### Page text
In Part IV below I shall attempt to demonstrate that the authorities relied upon by the majority should not be construed to support its propositions: A. that a governmental trespass is of no moment, even though the defendant has a proprietary or possessory interest in the property searched, because a reasonable expectation of privacy is the sole measure by which to test whether the government's intrusion on private property is unreasonable; B. that an individual has no expectation of privacy in the exterior of his automobile, even insofar as a continuous trespass providing indefinite surveillance; C. that, because of the government's interest in law enforcement, reasonable suspicion alone without a warrant or exigent circumstances suffices to justify such a governmental invasion of private property. Before doing so, in Part II I shall point out the nature of the invasion and some of the implications of the majority's rationale that justifies the present warrantless invasion on reasonable suspicion alone, and in Part III I will briefly summarize how radically different is the majority's approach from that of every other circuit that has approached the issue before us.
Without judicial authorization limiting its duration, the attachment of a beeper to an automobile permits electronic tracking of its movements twenty-four hours per day indefinitely. The automobile is tracked wherever it goes, whether within the confines of a private estate or on the public streets, whether visually observable from a public place or not. The trespass may be momentary in initial placement, but its consequences are continuous and indefinite. As the panel opinion stated, this intrusion by trespass is "generically different in degree and kind" from the type of warrantless intrusion heretofore justified, such as opening a car door to see an identification number, United States v. Johnson, 431 F.2d 441 (5th Cir. 1970) (en banc), or scraping paint from an automobile already previously impounded lawfully (i. e., seized in its entirety) by reason of probable cause and exigent circumstances, Cardwell v. Lewis, 417 U.S. 583, 94 S.Ct. 2464, 41 L.Ed.2d 325 (1970).
The majority relies upon Cardwell, which concerned a generically different type of trespass, to hold that the possessor had no reasonable expectation of privacy as to the exterior of his automobile. In doing so, the majority at least inferentially admits that the defendant's reasonable expectation of privacy would have been violated if the beeper had been placed, by a momentary trespass of opening the door, in the interior, say under the seat of the vehicle. The Constitution would then have been offended by the placement of the beeper in the vehicle's in terior, although the consequences of continuous and indefinite surveillance are no more than if the trespass had instead concerned the vehicle's ex terior. The Constitution's protection does not depend on a fine line of the type of trespass that is so irrelevant to the individual's freedom from unauthorized governmental invasion; the illogic of an in terior-ex terior distinction through reliance upon Cardwell illustrates the inapplicability of Cardwell to determination of the issue before us, which concerns a generically different situation.
However, if faced by the installation of a beeper inside the vehicle, perhaps the majority might well say that, after all, in their view the individual had no reasonable expectation of privacy that was violated, the intrusion being so momentary. The majority's reasoning once it has made the quantum leap it has made by holding this governmental trespass justified by reasonable suspicion alone could well support such a result.

### Task brief
Copy the opinion excerpt word for word, starting at "However, if faced" and ending at "such a result.". Work only from the opinion excerpt.

### Items in a dataset

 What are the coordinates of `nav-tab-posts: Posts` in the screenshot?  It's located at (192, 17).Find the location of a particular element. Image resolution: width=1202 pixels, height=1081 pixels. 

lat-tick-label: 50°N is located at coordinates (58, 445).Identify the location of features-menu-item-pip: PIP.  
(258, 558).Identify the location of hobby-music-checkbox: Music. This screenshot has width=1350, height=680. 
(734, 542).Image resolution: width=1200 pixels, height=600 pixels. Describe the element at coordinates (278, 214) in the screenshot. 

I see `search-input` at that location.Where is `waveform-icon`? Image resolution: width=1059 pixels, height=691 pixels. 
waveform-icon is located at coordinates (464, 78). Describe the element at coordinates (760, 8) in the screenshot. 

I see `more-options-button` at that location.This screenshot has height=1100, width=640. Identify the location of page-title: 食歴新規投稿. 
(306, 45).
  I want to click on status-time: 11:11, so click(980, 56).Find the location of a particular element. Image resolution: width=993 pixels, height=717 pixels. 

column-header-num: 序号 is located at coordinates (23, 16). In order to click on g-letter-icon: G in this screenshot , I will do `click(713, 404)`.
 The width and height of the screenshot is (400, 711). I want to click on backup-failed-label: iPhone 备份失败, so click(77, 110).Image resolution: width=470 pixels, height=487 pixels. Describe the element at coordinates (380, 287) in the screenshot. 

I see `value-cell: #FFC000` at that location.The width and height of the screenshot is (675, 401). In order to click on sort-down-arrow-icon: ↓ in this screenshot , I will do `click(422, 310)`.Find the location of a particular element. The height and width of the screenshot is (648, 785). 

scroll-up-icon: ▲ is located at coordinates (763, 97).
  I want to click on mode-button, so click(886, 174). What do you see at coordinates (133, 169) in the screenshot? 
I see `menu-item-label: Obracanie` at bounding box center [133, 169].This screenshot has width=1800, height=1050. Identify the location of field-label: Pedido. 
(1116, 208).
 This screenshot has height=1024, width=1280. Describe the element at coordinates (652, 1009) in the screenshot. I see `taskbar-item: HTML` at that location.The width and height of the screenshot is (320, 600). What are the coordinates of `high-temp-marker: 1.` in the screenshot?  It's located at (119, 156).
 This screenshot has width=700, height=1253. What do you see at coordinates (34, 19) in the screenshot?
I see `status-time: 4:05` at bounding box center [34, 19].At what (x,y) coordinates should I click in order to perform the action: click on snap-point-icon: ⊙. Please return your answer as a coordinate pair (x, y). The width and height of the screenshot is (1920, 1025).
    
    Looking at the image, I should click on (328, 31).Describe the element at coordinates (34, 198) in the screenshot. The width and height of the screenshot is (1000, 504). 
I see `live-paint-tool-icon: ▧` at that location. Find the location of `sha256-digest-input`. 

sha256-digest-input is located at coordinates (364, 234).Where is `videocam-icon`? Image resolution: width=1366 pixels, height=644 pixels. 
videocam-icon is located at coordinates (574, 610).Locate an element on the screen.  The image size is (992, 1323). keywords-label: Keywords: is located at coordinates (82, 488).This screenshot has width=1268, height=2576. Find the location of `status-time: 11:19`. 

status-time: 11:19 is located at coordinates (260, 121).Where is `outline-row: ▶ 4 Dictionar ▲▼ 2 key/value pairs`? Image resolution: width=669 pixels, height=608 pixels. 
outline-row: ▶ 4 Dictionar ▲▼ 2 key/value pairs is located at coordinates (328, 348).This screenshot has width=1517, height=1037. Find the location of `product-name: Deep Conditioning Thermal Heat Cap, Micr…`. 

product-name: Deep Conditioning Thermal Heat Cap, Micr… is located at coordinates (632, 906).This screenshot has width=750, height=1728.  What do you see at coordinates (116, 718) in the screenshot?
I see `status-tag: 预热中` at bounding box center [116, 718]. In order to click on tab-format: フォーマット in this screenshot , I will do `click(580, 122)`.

### Solution for this task
However, if faced by the installation of a beeper inside the vehicle, perhaps the majority might well say that, after all, in their view the individual had no reasonable expectation of privacy that was violated, the intrusion being so momentary. The majority's reasoning once it has made the quantum leap it has made by holding this governmental trespass justified by reasonable suspicion alone could well support such a result.